Slightly more significant changes are found on the panel. At a time when GNOME and Unity are de-emphasizing the panel, the latest version of Xfce assumes that its users take full advantage of the panel, allowing them to set up to six rows of icons and applets as opposed to the one that is typical of most Linux desktops.

The extra rows are especially useful if the panel is set to Deskbar mode. Designed like Unity's launcher for use with widescreen monitors, the Deskbar resembles a vertical panel, except that its contents are arranged horizontally. The result has the advantage of displaying the names of open windows in full, but wastes space unless you reduce the panel's length to about 45% of the available space.

By far the largest visible change is the new settings manager, which arranges functionality by such categories as Personal, Hardware, and System. Scouting among these categories, users will find a new MIME Type editor for adjusting the applications used to open different file types. The mouse support now includes Synaptics and Wacom touchpads, and support for GNOME and KDE apps can be enabled -- or disabled -- from Session and Startup, depending on whether convenience or speed is more important.

Data section:
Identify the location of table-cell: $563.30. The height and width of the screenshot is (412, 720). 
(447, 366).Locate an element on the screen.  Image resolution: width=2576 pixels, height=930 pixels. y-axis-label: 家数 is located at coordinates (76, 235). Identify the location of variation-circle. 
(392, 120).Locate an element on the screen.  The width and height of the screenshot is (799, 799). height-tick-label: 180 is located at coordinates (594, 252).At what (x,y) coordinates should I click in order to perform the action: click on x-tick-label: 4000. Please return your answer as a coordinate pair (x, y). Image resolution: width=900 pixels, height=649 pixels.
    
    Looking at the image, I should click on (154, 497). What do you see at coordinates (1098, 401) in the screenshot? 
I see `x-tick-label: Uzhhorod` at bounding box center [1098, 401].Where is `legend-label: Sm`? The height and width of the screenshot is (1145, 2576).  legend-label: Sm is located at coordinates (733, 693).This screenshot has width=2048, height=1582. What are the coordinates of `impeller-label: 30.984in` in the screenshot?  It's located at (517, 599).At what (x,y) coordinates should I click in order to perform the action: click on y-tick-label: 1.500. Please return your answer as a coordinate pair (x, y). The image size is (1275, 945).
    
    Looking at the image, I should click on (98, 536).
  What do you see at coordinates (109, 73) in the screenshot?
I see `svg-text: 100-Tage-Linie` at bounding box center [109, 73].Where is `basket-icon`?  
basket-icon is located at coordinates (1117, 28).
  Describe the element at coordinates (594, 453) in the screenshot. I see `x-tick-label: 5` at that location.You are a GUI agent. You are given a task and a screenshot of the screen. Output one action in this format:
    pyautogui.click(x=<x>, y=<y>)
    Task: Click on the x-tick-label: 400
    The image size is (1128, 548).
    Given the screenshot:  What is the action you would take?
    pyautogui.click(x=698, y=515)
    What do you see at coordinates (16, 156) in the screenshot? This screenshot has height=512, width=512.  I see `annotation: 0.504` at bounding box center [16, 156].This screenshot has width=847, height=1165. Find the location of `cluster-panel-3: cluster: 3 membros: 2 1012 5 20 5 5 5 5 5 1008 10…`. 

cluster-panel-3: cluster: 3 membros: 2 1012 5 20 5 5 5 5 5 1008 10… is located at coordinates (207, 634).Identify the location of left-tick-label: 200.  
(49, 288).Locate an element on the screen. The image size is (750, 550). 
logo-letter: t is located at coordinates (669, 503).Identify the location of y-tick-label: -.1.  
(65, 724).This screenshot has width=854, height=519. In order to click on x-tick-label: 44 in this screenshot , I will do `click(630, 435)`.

Aim of the task: In the Xfce passage, how many rows of icons and applets can users set on the panel? Answer from the Xfce passage only, without relying on the data.

Written answer: Up to six rows.